Abbott Exercise 2.6.7 Assume the Bolzano-Weierstrass theorem and prove with it the Monotone Convergence Theorem without using the Archimedean Property.
I understand that I cannot use the fact that 1/n converges to zero, but can I use the least upper bound property in the proof or it presupposes the Archimedean Property? Thanks in advance.
 A: Assume that $(a_{n})$ is an increasing and bounded sequence.
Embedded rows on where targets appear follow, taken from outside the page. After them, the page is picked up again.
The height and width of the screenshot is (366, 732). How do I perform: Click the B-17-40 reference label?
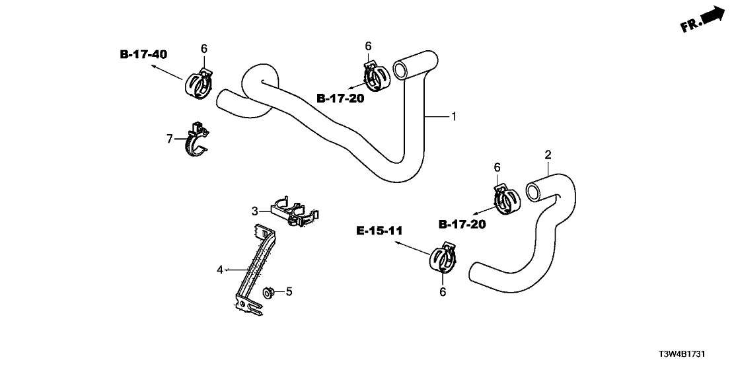tap(143, 54)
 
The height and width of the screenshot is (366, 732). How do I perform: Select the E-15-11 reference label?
tap(379, 231)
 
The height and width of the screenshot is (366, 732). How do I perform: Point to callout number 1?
tap(454, 117)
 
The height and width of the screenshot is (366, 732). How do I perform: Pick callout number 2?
tap(548, 155)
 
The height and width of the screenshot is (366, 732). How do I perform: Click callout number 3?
tap(254, 211)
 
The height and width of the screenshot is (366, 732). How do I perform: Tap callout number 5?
tap(288, 291)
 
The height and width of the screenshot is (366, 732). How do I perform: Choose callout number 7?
tap(170, 139)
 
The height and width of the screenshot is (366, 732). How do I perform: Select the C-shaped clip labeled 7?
tap(197, 142)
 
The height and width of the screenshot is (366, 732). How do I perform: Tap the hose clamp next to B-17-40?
tap(199, 85)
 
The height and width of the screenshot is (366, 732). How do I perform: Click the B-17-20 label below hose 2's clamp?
tap(462, 225)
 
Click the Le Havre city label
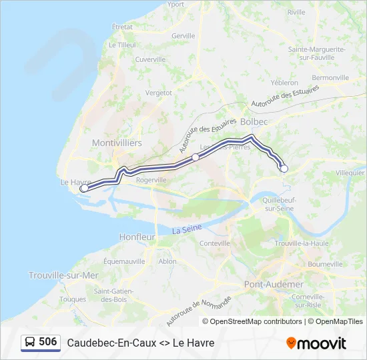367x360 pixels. tap(75, 181)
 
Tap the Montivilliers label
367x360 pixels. tap(117, 143)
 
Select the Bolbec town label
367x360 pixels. tap(254, 122)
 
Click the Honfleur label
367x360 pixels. tap(137, 237)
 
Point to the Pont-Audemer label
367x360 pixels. tap(264, 284)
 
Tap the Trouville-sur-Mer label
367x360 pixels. tap(63, 275)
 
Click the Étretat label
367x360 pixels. tap(123, 27)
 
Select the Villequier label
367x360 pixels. tap(350, 172)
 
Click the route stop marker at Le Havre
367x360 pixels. tap(84, 189)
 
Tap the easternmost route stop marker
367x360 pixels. tap(284, 169)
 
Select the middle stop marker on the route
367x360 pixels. tap(196, 157)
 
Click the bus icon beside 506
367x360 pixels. tap(30, 343)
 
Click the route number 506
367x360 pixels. tap(48, 342)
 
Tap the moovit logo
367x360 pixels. tap(316, 343)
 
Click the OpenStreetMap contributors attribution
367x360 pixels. tap(252, 321)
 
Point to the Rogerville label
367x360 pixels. tap(151, 180)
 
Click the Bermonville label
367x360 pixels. tap(330, 77)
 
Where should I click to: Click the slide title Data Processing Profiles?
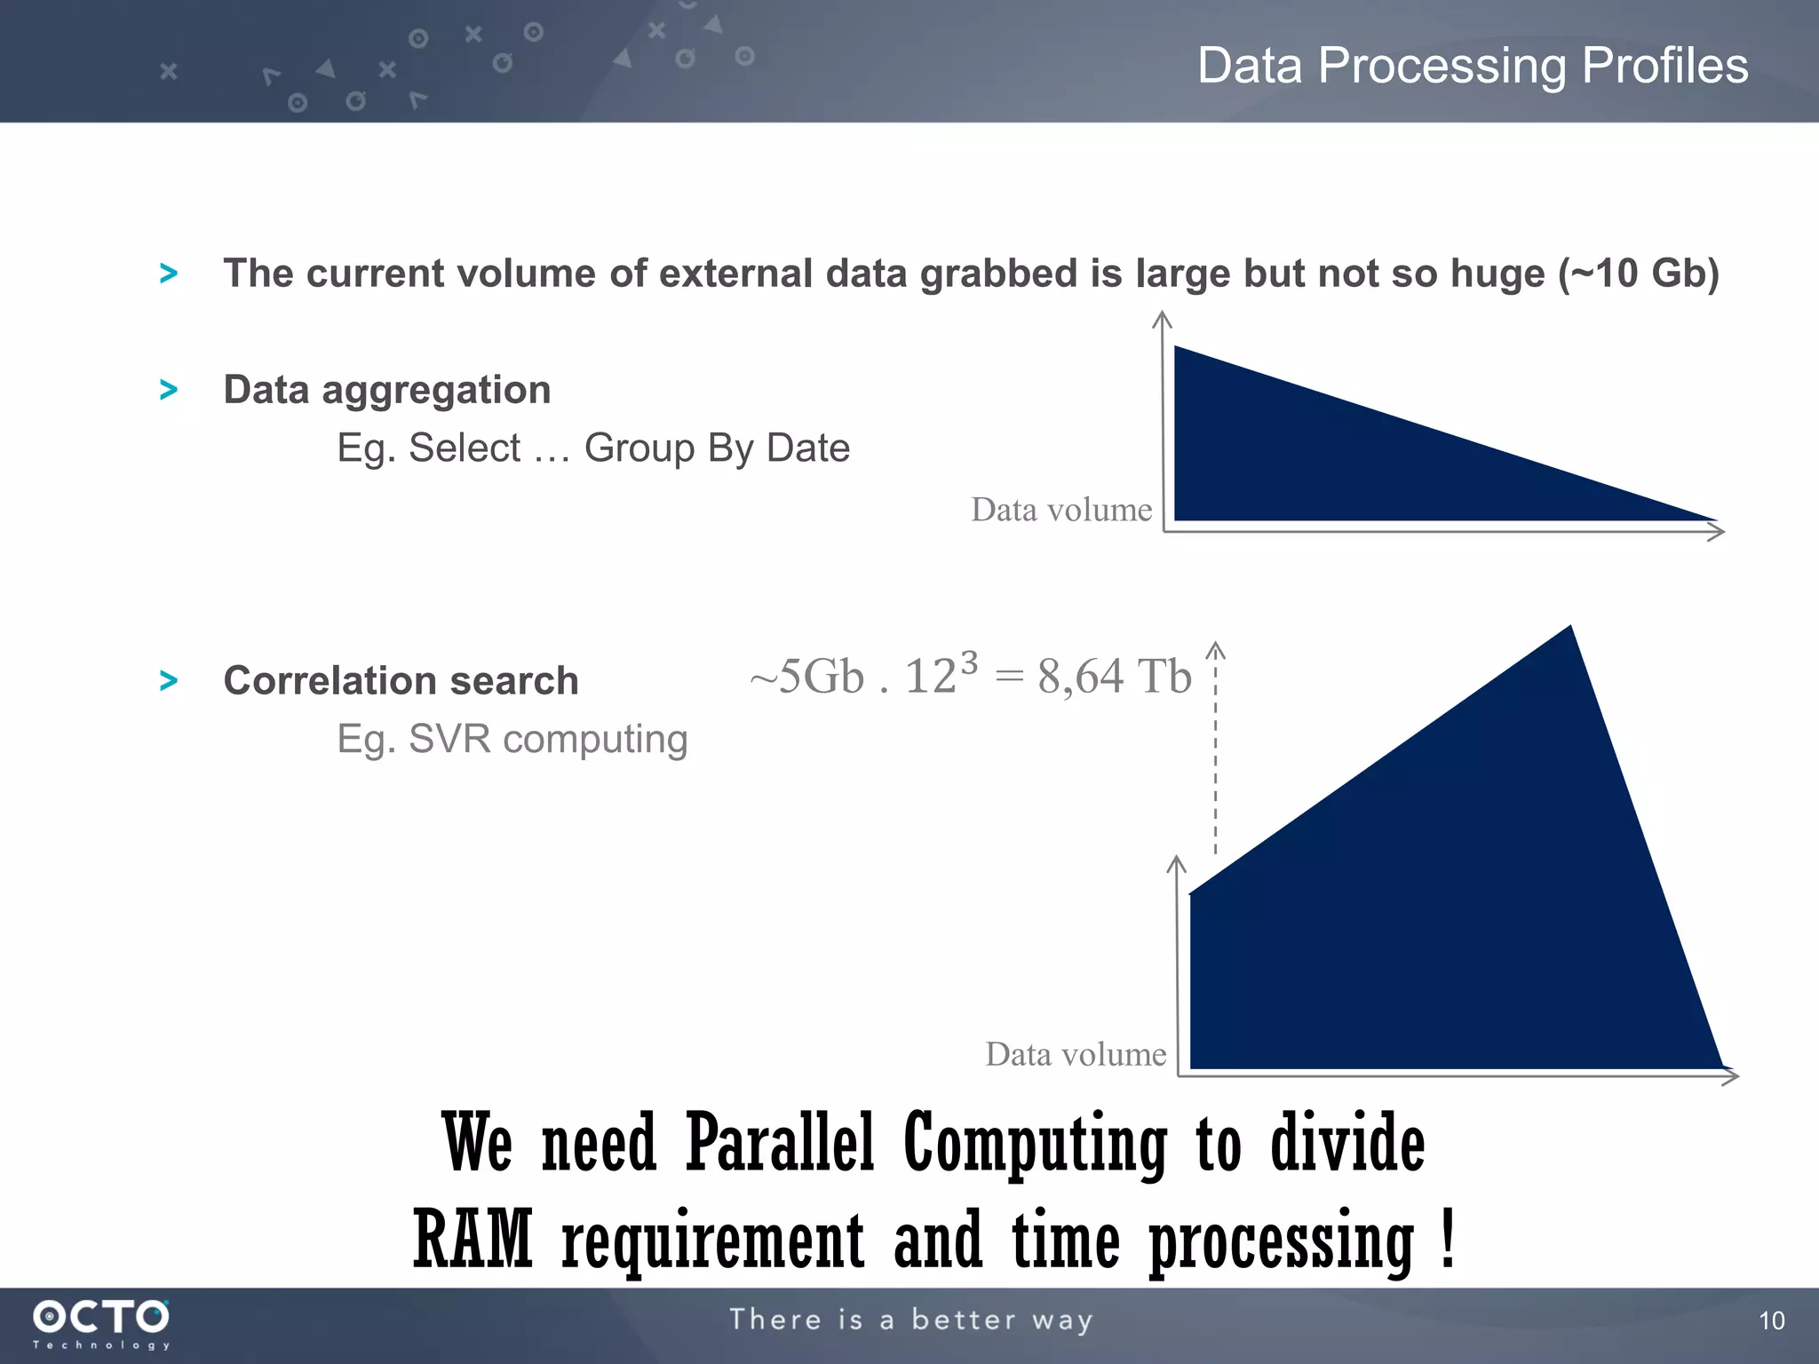pos(1473,66)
By Bolzano-Weierstrass Theorem, it has a convergent subsequence $(a_{n_{k}})$, say, $a_{n_{k}}\rightarrow l$ as $k\rightarrow\infty$.
Given $\epsilon>0$, there exists a $K$ such that $|a_{n_{k}}-l|<\epsilon$ for all $k\geq K$. For all $n\geq n_{K}$, then $a_{n}\geq a_{n_{K}}\geq l-\epsilon$. 
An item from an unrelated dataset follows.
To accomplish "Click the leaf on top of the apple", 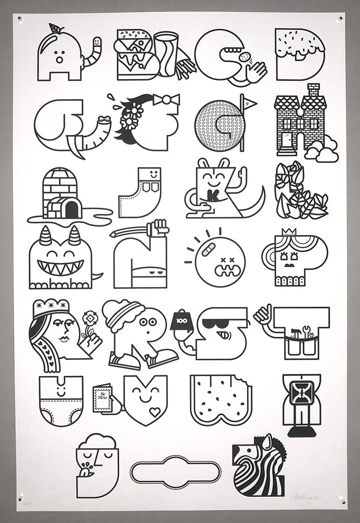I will click(x=55, y=29).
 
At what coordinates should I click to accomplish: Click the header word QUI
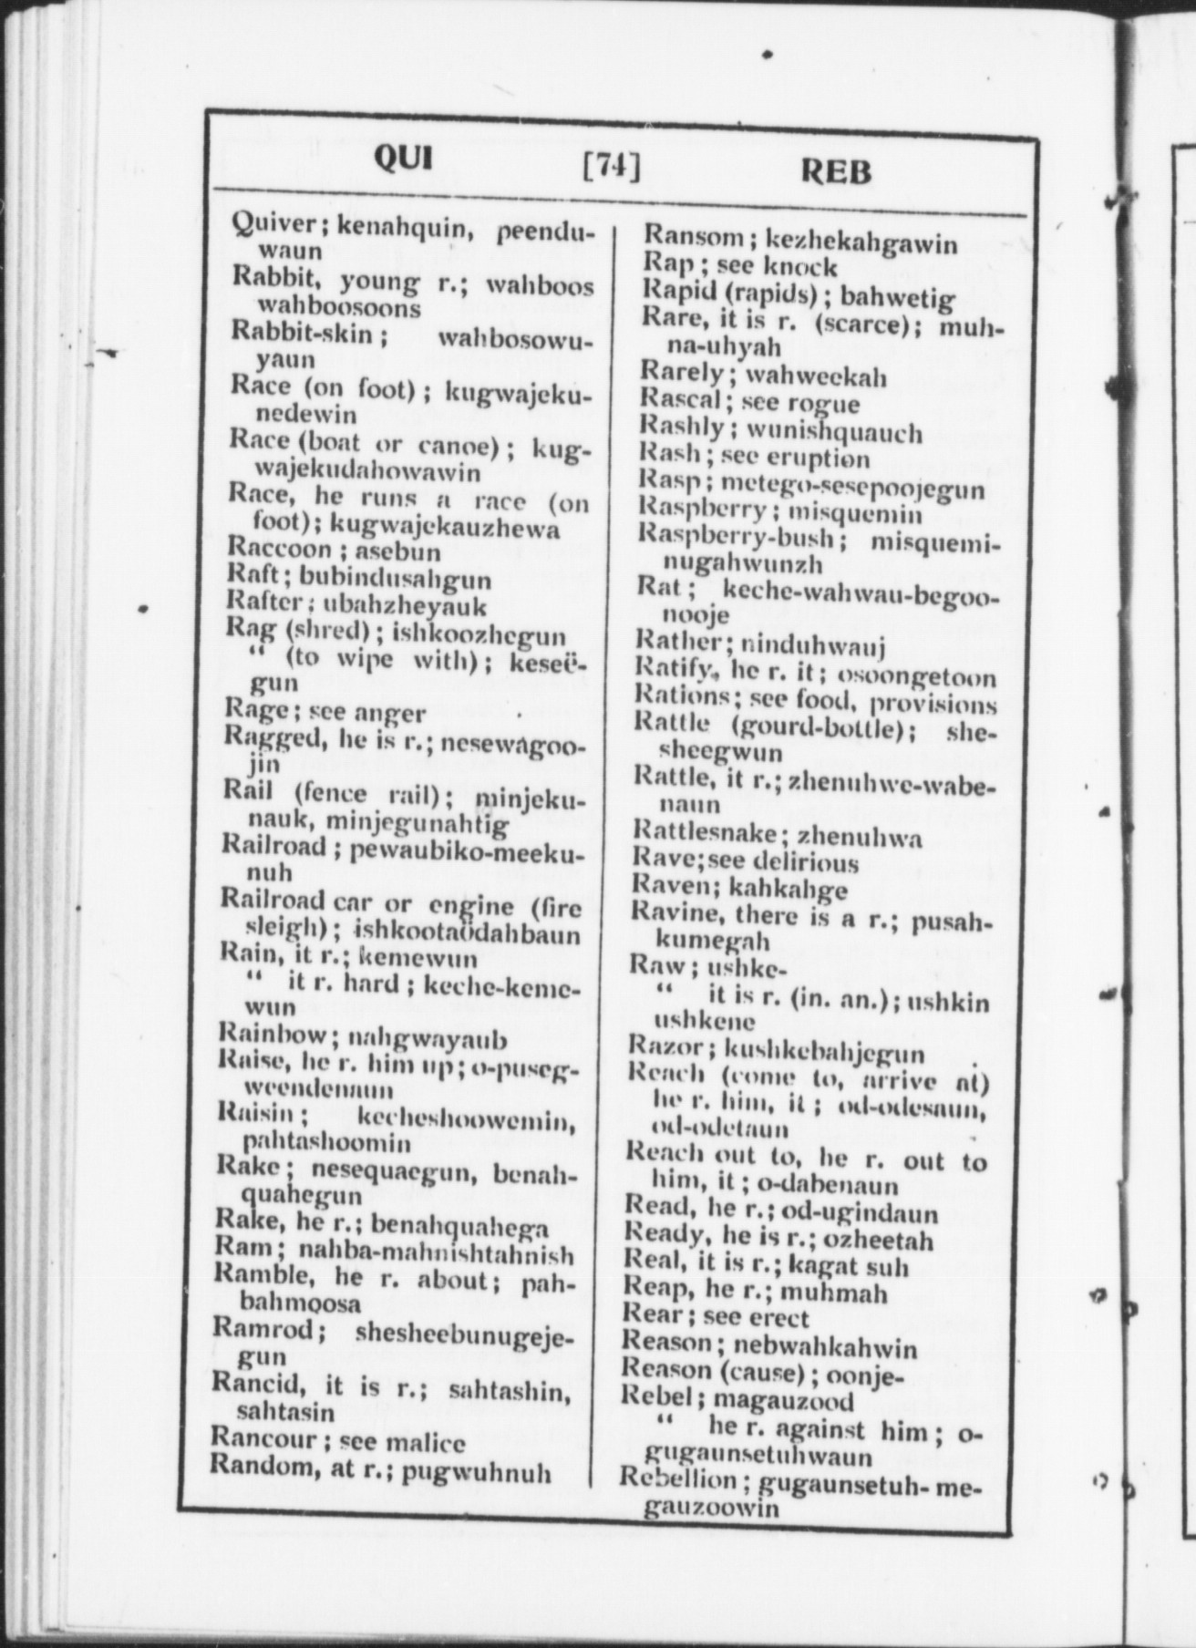click(404, 160)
Now we prove that $\sup_{n\geq 1}a_{n}\leq l$, if this can be done, then $l-\epsilon<a_{n}\leq l$ for $n\geq n_{K}$, which shows that both $\sup_{n\geq 1}a_{n}=l$ and $a_{n}\rightarrow l$ as $n\rightarrow\infty$.
We see that for all $i$ with $n_{k}\leq i\leq n_{k+1}$, since $(a_{n})$ is increasing, then $a_{n_{k}}\leq a_{i}\leq a_{n_{k+1}}$, so $a_{1}\leq a_{2}\leq\cdots\leq a_{n_{k}}\leq a_{n_{k}+1}\leq\cdots\leq a_{n_{k+1}}\leq\cdots$ is then established. Since $a_{n_{k}}<l+\epsilon$ for all $k\geq K$, we get $a_{i}<l+\epsilon$ for all $i=1,2,...$ and hence $\sup_{n\geq 1}a_{n}\leq l+\epsilon$. Since this is true for all $\epsilon>0$, we get $\sup_{n\geq 1}a_{n}\leq l$, we are done.
Pretend that we don't assume the existence of $\sup_{n\geq 1}a_{n}$ at the first place. We still manage to prove that $l+\epsilon$ is an upper bound for $(a_{n})$ for each $\epsilon>0$. We claim that $l$ is an upper bound for $(a_{n})$. Assume that it were not, then there is an $n$ such that $a_{n}>l$. Take $\epsilon=(a_{n}-l)/2$, then by assumption $l+\epsilon$ is an upper bound for $(a_{n})$, in particular, $l+\epsilon>a_{n}$. But $l+\epsilon=l+(a_{n}-l)/2=(a_{n}+l)/2<a_{n}$, a contradiction.
So we establish the fact that $l$ is an upper bound for $(a_{n})$. But for any $\epsilon>0$, by the second paragraph, we can find an $n$ such that $a_{n}>l-\epsilon$, so by the definition of least upper bound, $l$ is really the least upper bound, and we have proved the existence of $\sup_{n\geq 1}a_{n}$.